Do I need a financial advisor?

Many people can benefit from working with a financial advisor, but you should seriously consider working with a financial advisor if you fall into one of the following categories:

  • You’re a beginning investor. People who are just starting out in their financial journey can benefit from working with a financial advisor. A financial advisor can provide personal finance advice and education to help new investors accomplish their short- and long-term financial goals.
  • You’re going through family and household changes. People who are experiencing changes in household income can benefit from professional financial planning. Changes that may call for financial advice include having a baby, getting divorced, getting a new job or losing a job.
  • You’re newly wealthy. If you’ve recently inherited or won a large sum of money, a financial advisor can help you understand and manage your new financial situation.
  • You’re a business owner. People who own a business or are thinking of starting one can benefit from using a financial advisor with experience in both personal and business finances.

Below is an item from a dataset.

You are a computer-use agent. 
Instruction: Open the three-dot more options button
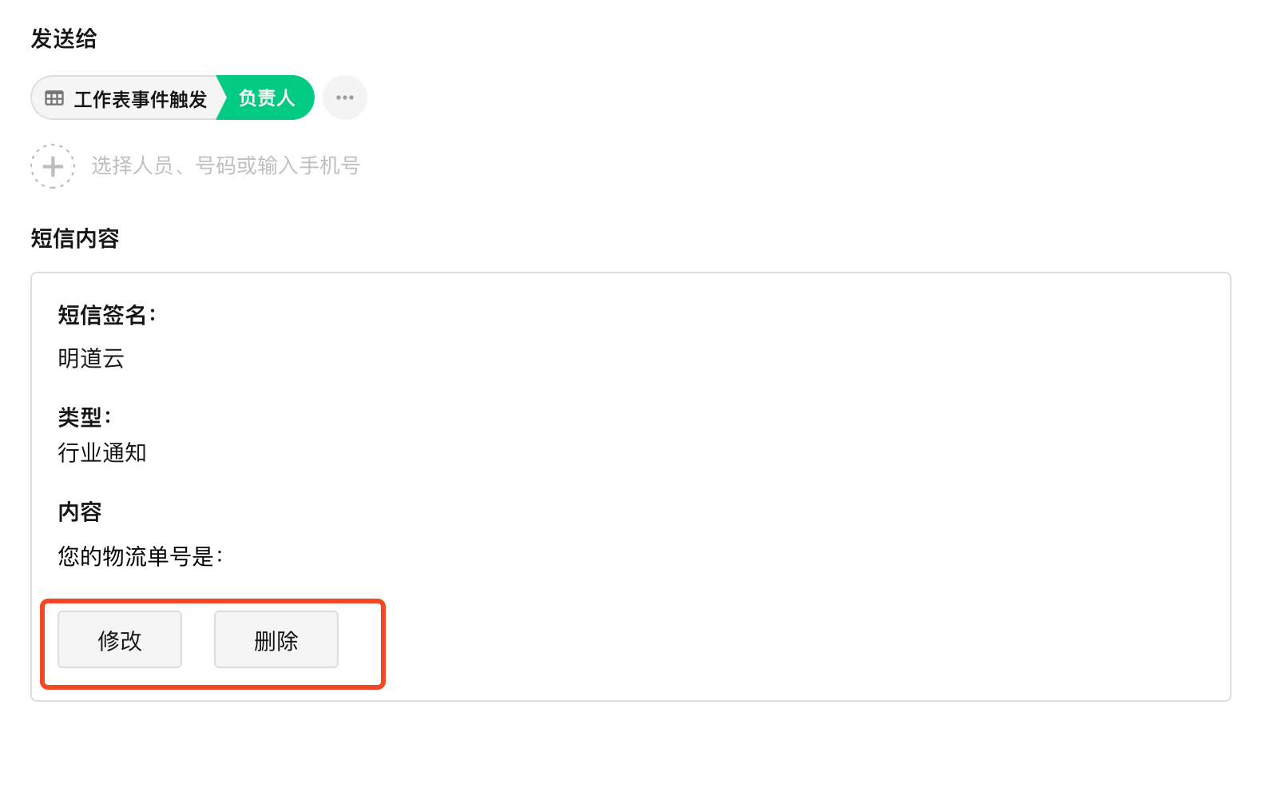pos(345,98)

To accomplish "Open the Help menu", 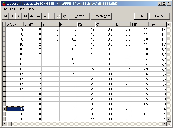I will point(30,9).
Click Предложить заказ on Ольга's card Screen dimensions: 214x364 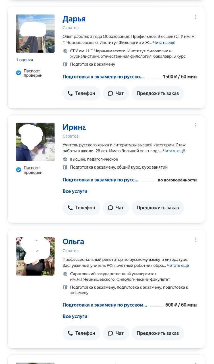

To determine our top picks for financial advisors, we examined 12 popular financial advisory firms, comparing their minimum investment requirements, minimum asset requirements and overall satisfaction ratings and reviews on ConsumerAffairs.

To be a top pick, a firm has to have transparent investment minimums listed on its website and clear documentation for commission rates or associated fees. Our picks also need to have a star rating of at least a 3.5 stars on ConsumerAffairs and a minimum of 150 reviews.